§ What you need to do
Continue the text on aquatic food production from the point where it stops.

§ Passage for review
>>>

"I started a new business farming microscopic fish...
I call it a small-scale operation."
We even have a name for some microscopic fish... zooplankton! We can farm (culture) them, although not for large or commercial-scale purposes yet.
Global demands for food from aquatic environments are expected to increase in future decades because these foods will help to meet the needs and preferences of a growing human population. Many sources suggest global population growth of 2.4 billion, giving us a population of over 9.7 billion, by 2050. Food demand is set to rise even faster than population growth.
With the different types of aquatic food production that exist nowadays, from large-scale commercial operations to small-scale subsistence farms, it is vital that we give ourselves the time to learn more about their characteristics and what can make them more sustainable.
Aquatic Food Production (Definition)
Ordering seafood at a restaurant has never been easier - just navigate to the "seafood" menu and find lobsters, mussels... but wait, aren't these from the sea only? what if you wanted freshwater mussels?
Aquatic foods include anything that originated from a body of water and can be consumed.
Aquatic food production is the process of raising aquatic organisms for food. Aquaculture operations typically involve the raising and harvesting of fish, algae, aquatic plants, crustaceans, etc. in controlled environments such as ponds, tanks, or cages. These activities are carried out in salty, brackish and fresh water, meaning that they can be sourced from in-land wetlands, coastal areas like estuaries, or seas, oceans, etc.
Different organisms thrive in different environmental conditions. Farmed Atlantic cod prefer cold waters, whereas tilapia thrives in warm waters.
Have you ever had a green smoothie from a health shop? Some of them get their intense green colour from the spirulina. This cynobacteria, along with microalgae, such as chlorella, can be harvested from cultivation ponds in countries that benefit from high solar input, such as Spain or California.
Fishing communities, as well as massive industries, depend on this form of farming, and the activities of both can be sustainable and unsustainable, depending on a few factors which we will... dive into below!
Aquatic Food Production System
The aquatic food production system comprises different sectors. These are:
The commercial (industrial) sector, which intends to sell aquatic food resources, also called the seafood industry, for example, Atlantic Salmon farms in Scottish Lochs (lakes).
The recreational sector, where some fish farms are tourist attractions, offers services such as fish feeding and fishing, e.g. Kilnsey Park in Yorkshire Dales.
Moreover, the aquatic food production system is usually separated into freshwater and saltwater systems.
Saltwater food production systems are also called food mariculture, a word coming from the Latin mare, maris (“sea”) + culture. Mariculture occurs in open spaces that are enclosed, as opposed to tanks.

<<<

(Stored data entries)
>>>

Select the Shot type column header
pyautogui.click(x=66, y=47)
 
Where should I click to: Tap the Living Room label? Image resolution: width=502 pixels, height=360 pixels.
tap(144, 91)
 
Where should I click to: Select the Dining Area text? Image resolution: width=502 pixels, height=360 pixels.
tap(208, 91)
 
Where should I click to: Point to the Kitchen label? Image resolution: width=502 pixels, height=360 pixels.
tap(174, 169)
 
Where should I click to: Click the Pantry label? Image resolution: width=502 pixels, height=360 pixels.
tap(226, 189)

<<<
>>>

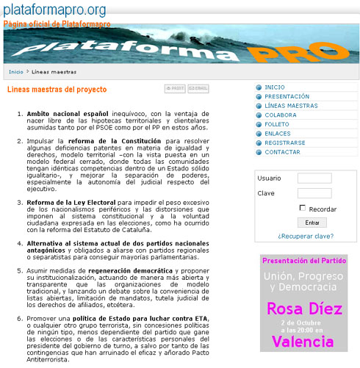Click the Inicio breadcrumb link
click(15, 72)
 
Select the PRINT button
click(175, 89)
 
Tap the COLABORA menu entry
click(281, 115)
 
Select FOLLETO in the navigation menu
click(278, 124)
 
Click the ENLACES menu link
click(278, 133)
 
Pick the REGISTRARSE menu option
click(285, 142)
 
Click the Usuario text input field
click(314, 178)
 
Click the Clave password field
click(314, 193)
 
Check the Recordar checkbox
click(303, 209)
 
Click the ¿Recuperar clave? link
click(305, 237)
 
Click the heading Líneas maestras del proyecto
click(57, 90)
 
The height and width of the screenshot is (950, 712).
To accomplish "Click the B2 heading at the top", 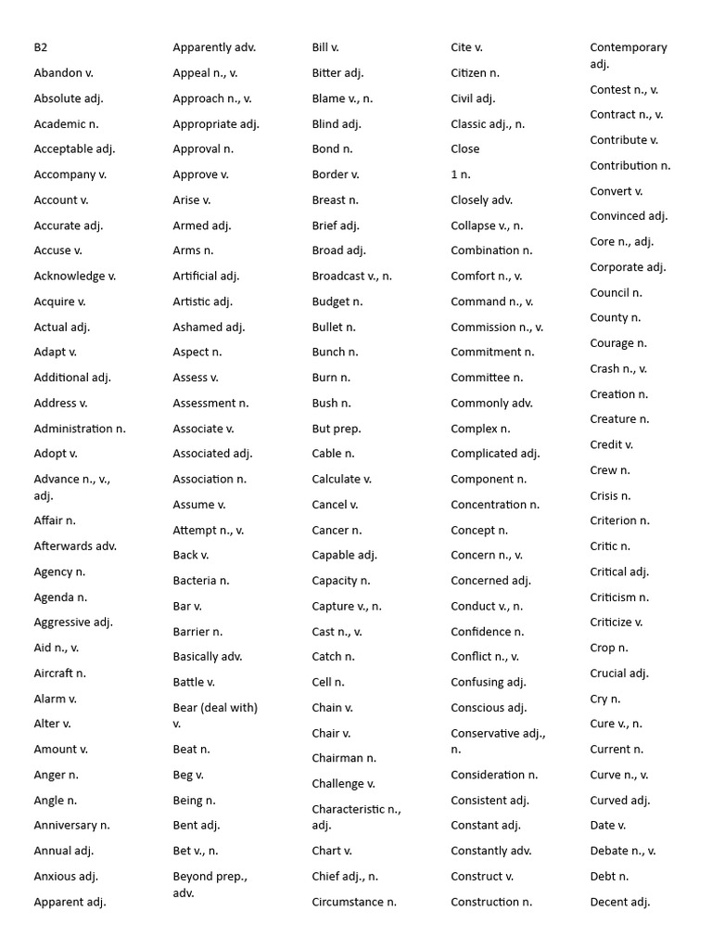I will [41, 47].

<<<

§ Response box
Freshwater includes mostly fish, crustaceans, molluscs and algae, and the primary environments are freshwater ponds, lakes, reservoirs and tanks.
The demand for aquatic food products increases with population growth. Seafood quality, however, remains highly dependent on two factors:
- food
- environmental quality
Both allow it to naturally reach desirable characteristics such as size, nutritional content and fat.
In 2018, fish harvested from aquaculture around the globe amounted to 114.5 million metric tons, with an estimated first-sale value of US$160.2 billion.1
Japan has specific aquaculture and storage laws in place to allow consumers to buy raw fish (sashimi) to be consumed as is, without heating or further processing. The lack of processing or burning fuels in preparing sashimi dishes makes the industry seem more sustainable from this point of view.
The highest aquaculture productivity rates correlate with the highest stress on biodiversity. This is because marine aquaculture is carried out in the upwelling and nutrient enrichment zones.
This coastal productivity is also related to the living preferences of humans and is one reason why the majority of the human population can be found living near the coast.
In 2003, it was reported that approximately 3 billion people — about half of the world's population — live within 200 kilometres of a coastline. By 2025, that figure is likely to double.2
Strategies to Improve Aquatic Food production
Some strategies are more impactful in improving aquatic food production and others are less impactful.
- beneficial strategies: improving the population health of certain ocean microorganisms
- harmful strategies: may harm the biota long-term, such as the removal of predators so that we can be the sole apex predator harvesting the food.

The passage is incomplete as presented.